Uno descubre que ella, sólo cree en ella y en las partes que ha ido rejuntando por el camino para sobrevivir a un mundo que la ha ninguneado. Ha cerrado filas a las apetencias que no tienen nada que ver con su esencia y vuelve a esa estructura de bicho de metal que, solamente abandona para amar. Allí, en ese instante tan suyo, que tantas veces le han profanado, es donde se convierte en la angelical ingeniería, el conjunto perfecto de engranajes que dan vida a la máquina amatoria que lo tritura y deja rendido a uno a sus pies. Cuando ella ama, uno siente la pérdida del peso específico, la piel se torna una frontera difusa e imperceptible. Sería un facilismo afirmar que el tiempo se detiene, al contrario, uno disfruta con fruición que, el reloj pierda su traje de tirano hereje y suplique recobrar el protagonismo con que atormenta tictaqueando con frenesí. Hasta tocar el éxtasis, momento preciso en que regresa otra vez al metal de su crisálida, al ostracismo de su mundo interior.

Y uno, a mendigar. Se nota que ella ha escuchado lo que uno no ha querido, pero al revés.

Cosas de tribus, uno piensa, no es para cualquiera amar las diferencias.

Decididamente, uno está seguro que las cosas sólo les suceden a los demás. Es como si el instinto de conservación se hiciera extensivo a todo lo que uno posee, llámese bienes, sentimientos, deseos, idiotez, absolutamente todo va a parar a la misma bolsa, para el que celebra su día, el veintiocho de diciembre.

La vida pasa y uno anda a las vueltas en esa rueca de querer y no poder, de necesitar y no contar, de amar y no saber a quién. Hilando preguntas. Consumiendo frases de autoayuda. Armando respuestas con experiencias ajenas, que es lo mismo que comprar un traje de oferta que espera en la vidriera, teniendo en el bolsillo el dinero para hacerse uno a medida. Guardando los dos mangos ahorrados, por si hacen falta en el ilusorio futuro que no le pertenece.

Uno sabe que en algún momento deberá aflojarle a la severidad con que se trata, perdonarse.

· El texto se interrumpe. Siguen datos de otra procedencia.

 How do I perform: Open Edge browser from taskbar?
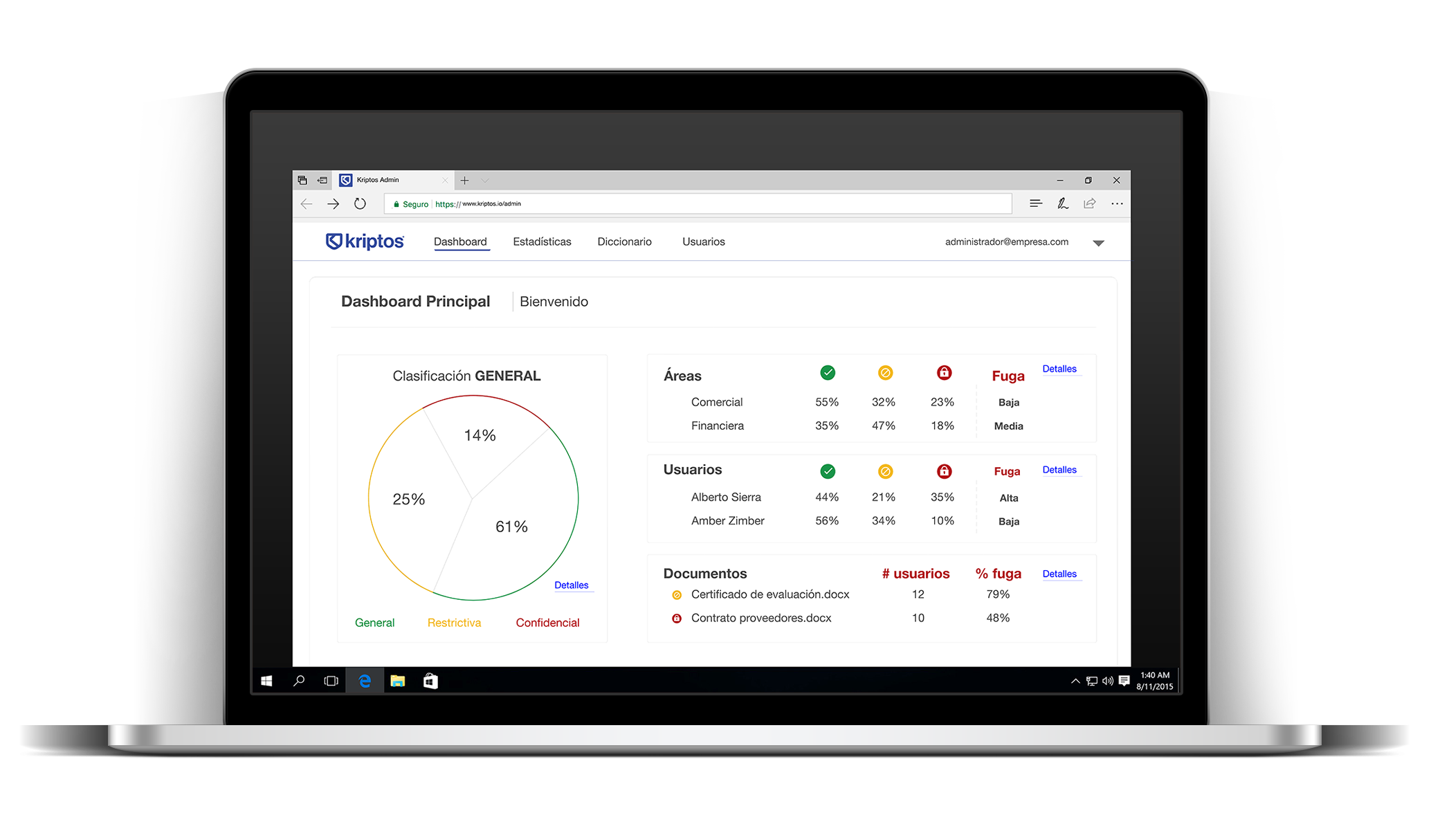click(x=365, y=681)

Darse otra oportunidad. ¿Ud. cree que eso es acobardarse?

¿Ha pensado, se ha preguntado alguna vez en qué se transforma el amor?

¿Es esa sensación de tenerse por tenerse?

¿Qué necesidad hay de volverse desconocidos cuando la palabra juega a favor?

¿Porqué enterrar los sentimientos en la profundidad del invierno más triste?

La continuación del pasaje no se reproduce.